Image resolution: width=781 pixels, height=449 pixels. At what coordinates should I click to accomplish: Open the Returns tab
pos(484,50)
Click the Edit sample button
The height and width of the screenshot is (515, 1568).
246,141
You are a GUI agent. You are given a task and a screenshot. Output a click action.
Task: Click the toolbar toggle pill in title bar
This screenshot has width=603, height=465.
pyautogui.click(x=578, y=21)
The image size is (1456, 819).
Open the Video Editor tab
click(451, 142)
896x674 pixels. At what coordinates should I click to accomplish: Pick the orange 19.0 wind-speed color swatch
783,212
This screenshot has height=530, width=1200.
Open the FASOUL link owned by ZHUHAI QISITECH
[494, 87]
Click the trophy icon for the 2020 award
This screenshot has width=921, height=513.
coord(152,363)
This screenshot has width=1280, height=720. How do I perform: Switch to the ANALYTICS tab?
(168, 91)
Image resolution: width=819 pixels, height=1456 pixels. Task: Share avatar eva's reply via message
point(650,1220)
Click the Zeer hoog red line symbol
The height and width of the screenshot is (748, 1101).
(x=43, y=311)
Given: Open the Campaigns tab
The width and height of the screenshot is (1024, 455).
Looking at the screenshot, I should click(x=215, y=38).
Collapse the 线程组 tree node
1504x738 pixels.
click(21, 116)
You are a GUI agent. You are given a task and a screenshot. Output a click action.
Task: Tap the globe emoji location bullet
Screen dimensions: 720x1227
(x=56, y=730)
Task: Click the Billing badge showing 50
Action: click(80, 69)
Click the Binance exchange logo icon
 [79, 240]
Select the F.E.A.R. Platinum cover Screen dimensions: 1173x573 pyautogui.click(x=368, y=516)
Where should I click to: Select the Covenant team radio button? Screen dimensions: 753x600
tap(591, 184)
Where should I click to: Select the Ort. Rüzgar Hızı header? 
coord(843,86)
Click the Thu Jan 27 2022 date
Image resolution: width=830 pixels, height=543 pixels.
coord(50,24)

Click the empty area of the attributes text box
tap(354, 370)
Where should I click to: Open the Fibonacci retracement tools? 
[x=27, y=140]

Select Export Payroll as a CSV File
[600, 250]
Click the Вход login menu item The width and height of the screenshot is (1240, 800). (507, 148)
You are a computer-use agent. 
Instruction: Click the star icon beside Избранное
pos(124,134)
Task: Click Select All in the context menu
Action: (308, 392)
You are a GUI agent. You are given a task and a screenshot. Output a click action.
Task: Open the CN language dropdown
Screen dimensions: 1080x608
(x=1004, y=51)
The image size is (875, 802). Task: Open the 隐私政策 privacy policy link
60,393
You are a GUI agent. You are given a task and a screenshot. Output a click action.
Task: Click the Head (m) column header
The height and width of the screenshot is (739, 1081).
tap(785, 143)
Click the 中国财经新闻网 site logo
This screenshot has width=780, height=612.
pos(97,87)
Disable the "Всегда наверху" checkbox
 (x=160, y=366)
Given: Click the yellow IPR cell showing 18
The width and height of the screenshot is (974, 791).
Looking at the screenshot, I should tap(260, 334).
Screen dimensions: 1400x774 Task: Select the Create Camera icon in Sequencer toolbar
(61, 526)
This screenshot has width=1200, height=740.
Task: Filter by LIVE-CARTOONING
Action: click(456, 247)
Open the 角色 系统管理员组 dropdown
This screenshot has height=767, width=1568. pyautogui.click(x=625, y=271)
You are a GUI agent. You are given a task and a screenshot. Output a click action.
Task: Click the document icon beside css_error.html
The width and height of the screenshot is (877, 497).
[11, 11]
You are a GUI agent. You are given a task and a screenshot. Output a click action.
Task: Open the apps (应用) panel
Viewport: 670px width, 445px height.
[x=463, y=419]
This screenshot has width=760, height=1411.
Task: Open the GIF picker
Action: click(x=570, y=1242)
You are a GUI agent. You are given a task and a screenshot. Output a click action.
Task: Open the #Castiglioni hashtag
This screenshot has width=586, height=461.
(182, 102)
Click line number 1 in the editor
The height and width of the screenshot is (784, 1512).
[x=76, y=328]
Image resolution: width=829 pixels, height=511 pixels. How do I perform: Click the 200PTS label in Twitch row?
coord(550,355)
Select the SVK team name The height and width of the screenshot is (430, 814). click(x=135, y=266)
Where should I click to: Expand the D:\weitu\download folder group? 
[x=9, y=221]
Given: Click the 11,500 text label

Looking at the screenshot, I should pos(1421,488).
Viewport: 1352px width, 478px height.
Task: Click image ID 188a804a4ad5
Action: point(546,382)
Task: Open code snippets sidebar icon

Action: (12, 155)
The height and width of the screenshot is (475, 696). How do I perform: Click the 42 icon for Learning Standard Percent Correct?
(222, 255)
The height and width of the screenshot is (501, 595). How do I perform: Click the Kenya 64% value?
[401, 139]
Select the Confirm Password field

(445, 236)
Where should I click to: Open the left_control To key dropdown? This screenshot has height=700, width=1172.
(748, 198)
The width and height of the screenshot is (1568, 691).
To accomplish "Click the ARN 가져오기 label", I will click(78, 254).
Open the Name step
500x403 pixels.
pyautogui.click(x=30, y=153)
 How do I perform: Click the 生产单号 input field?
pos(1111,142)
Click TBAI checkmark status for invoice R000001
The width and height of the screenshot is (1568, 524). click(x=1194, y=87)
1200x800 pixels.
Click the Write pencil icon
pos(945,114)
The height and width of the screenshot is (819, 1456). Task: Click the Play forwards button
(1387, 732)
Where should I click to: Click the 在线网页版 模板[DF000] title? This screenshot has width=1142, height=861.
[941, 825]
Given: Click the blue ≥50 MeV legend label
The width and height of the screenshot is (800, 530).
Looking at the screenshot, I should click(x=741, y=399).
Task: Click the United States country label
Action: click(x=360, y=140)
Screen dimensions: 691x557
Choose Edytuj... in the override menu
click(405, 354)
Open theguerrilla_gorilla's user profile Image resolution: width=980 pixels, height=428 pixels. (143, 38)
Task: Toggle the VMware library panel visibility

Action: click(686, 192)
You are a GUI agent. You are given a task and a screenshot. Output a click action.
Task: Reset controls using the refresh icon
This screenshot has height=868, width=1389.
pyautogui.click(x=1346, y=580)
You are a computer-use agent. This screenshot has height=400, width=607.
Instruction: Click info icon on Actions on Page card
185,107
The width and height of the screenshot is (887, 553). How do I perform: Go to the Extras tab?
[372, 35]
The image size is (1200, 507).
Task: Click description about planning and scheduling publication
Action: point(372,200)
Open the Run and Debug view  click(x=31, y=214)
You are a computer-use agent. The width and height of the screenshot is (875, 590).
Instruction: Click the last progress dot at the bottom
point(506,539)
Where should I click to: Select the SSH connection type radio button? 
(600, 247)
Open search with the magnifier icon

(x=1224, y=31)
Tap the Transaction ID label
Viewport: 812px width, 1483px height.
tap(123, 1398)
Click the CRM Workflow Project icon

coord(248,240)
○ ○ ○ ○ ○
→ **Brief**:
Print all of the lines above so that each one matches its original exactly.

→ **The completed task**:
Image resolution: width=781 pixels, height=449 pixels. At what coordinates should I click to accomplish: Open the Returns tab
pos(484,50)
Click the Edit sample button
The height and width of the screenshot is (515, 1568).
246,141
You are a GUI agent. You are given a task and a screenshot. Output a click action.
Task: Click the toolbar toggle pill in title bar
This screenshot has width=603, height=465.
pyautogui.click(x=578, y=21)
The image size is (1456, 819).
Open the Video Editor tab
click(451, 142)
896x674 pixels. At what coordinates should I click to accomplish: Pick the orange 19.0 wind-speed color swatch
783,212
This screenshot has height=530, width=1200.
Open the FASOUL link owned by ZHUHAI QISITECH
[494, 87]
Click the trophy icon for the 2020 award
This screenshot has width=921, height=513.
coord(152,363)
This screenshot has width=1280, height=720. How do I perform: Switch to the ANALYTICS tab?
(168, 91)
Image resolution: width=819 pixels, height=1456 pixels. Task: Share avatar eva's reply via message
point(650,1220)
Click the Zeer hoog red line symbol
The height and width of the screenshot is (748, 1101).
(x=43, y=311)
Given: Open the Campaigns tab
The width and height of the screenshot is (1024, 455).
Looking at the screenshot, I should click(x=215, y=38).
Collapse the 线程组 tree node
1504x738 pixels.
click(21, 116)
You are a GUI agent. You are given a task and a screenshot. Output a click action.
Task: Tap the globe emoji location bullet
Screen dimensions: 720x1227
(x=56, y=730)
Task: Click the Billing badge showing 50
Action: click(80, 69)
Click the Binance exchange logo icon
 [79, 240]
Select the F.E.A.R. Platinum cover Screen dimensions: 1173x573 pyautogui.click(x=368, y=516)
Where should I click to: Select the Covenant team radio button? Screen dimensions: 753x600
tap(591, 184)
Where should I click to: Select the Ort. Rüzgar Hızı header? 
coord(843,86)
Click the Thu Jan 27 2022 date
Image resolution: width=830 pixels, height=543 pixels.
coord(50,24)

Click the empty area of the attributes text box
tap(354, 370)
Where should I click to: Open the Fibonacci retracement tools? 
[x=27, y=140]

Select Export Payroll as a CSV File
[600, 250]
Click the Вход login menu item The width and height of the screenshot is (1240, 800). (507, 148)
You are a computer-use agent. 
Instruction: Click the star icon beside Избранное
pos(124,134)
Task: Click Select All in the context menu
Action: (308, 392)
You are a GUI agent. You are given a task and a screenshot. Output a click action.
Task: Open the CN language dropdown
Screen dimensions: 1080x608
(x=1004, y=51)
The image size is (875, 802). Task: Open the 隐私政策 privacy policy link
60,393
You are a GUI agent. You are given a task and a screenshot. Output a click action.
Task: Click the Head (m) column header
The height and width of the screenshot is (739, 1081).
tap(785, 143)
Click the 中国财经新闻网 site logo
This screenshot has width=780, height=612.
pos(97,87)
Disable the "Всегда наверху" checkbox
 (x=160, y=366)
Given: Click the yellow IPR cell showing 18
The width and height of the screenshot is (974, 791).
Looking at the screenshot, I should tap(260, 334).
Screen dimensions: 1400x774 Task: Select the Create Camera icon in Sequencer toolbar
(61, 526)
This screenshot has width=1200, height=740.
Task: Filter by LIVE-CARTOONING
Action: click(456, 247)
Open the 角色 系统管理员组 dropdown
This screenshot has height=767, width=1568. pyautogui.click(x=625, y=271)
You are a GUI agent. You are given a task and a screenshot. Output a click action.
Task: Click the document icon beside css_error.html
The width and height of the screenshot is (877, 497).
[11, 11]
You are a GUI agent. You are given a task and a screenshot. Output a click action.
Task: Open the apps (应用) panel
Viewport: 670px width, 445px height.
[x=463, y=419]
This screenshot has width=760, height=1411.
Task: Open the GIF picker
Action: click(x=570, y=1242)
You are a GUI agent. You are given a task and a screenshot. Output a click action.
Task: Open the #Castiglioni hashtag
This screenshot has width=586, height=461.
(182, 102)
Click line number 1 in the editor
The height and width of the screenshot is (784, 1512).
[x=76, y=328]
Image resolution: width=829 pixels, height=511 pixels. How do I perform: Click the 200PTS label in Twitch row?
coord(550,355)
Select the SVK team name The height and width of the screenshot is (430, 814). click(x=135, y=266)
Where should I click to: Expand the D:\weitu\download folder group? 
[x=9, y=221]
Given: Click the 11,500 text label

Looking at the screenshot, I should pos(1421,488).
Viewport: 1352px width, 478px height.
Task: Click image ID 188a804a4ad5
Action: point(546,382)
Task: Open code snippets sidebar icon

Action: (12, 155)
The height and width of the screenshot is (475, 696). How do I perform: Click the 42 icon for Learning Standard Percent Correct?
(222, 255)
The height and width of the screenshot is (501, 595). How do I perform: Click the Kenya 64% value?
[401, 139]
Select the Confirm Password field

(445, 236)
Where should I click to: Open the left_control To key dropdown? This screenshot has height=700, width=1172.
(748, 198)
The width and height of the screenshot is (1568, 691).
To accomplish "Click the ARN 가져오기 label", I will click(78, 254).
Open the Name step
500x403 pixels.
pyautogui.click(x=30, y=153)
 How do I perform: Click the 生产单号 input field?
pos(1111,142)
Click TBAI checkmark status for invoice R000001
The width and height of the screenshot is (1568, 524). click(x=1194, y=87)
1200x800 pixels.
Click the Write pencil icon
pos(945,114)
The height and width of the screenshot is (819, 1456). Task: Click the Play forwards button
(1387, 732)
Where should I click to: Click the 在线网页版 模板[DF000] title? This screenshot has width=1142, height=861.
[941, 825]
Given: Click the blue ≥50 MeV legend label
The width and height of the screenshot is (800, 530).
Looking at the screenshot, I should click(x=741, y=399).
Task: Click the United States country label
Action: click(x=360, y=140)
Screen dimensions: 691x557
Choose Edytuj... in the override menu
click(405, 354)
Open theguerrilla_gorilla's user profile Image resolution: width=980 pixels, height=428 pixels. (143, 38)
Task: Toggle the VMware library panel visibility

Action: click(686, 192)
You are a GUI agent. You are given a task and a screenshot. Output a click action.
Task: Reset controls using the refresh icon
This screenshot has height=868, width=1389.
pyautogui.click(x=1346, y=580)
You are a computer-use agent. This screenshot has height=400, width=607.
Instruction: Click info icon on Actions on Page card
185,107
The width and height of the screenshot is (887, 553). How do I perform: Go to the Extras tab?
[372, 35]
The image size is (1200, 507).
Task: Click description about planning and scheduling publication
Action: point(372,200)
Open the Run and Debug view  click(x=31, y=214)
You are a computer-use agent. The width and height of the screenshot is (875, 590).
Instruction: Click the last progress dot at the bottom
point(506,539)
Where should I click to: Select the SSH connection type radio button? 
(600, 247)
Open search with the magnifier icon

(x=1224, y=31)
Tap the Transaction ID label
Viewport: 812px width, 1483px height.
tap(123, 1398)
Click the CRM Workflow Project icon

coord(248,240)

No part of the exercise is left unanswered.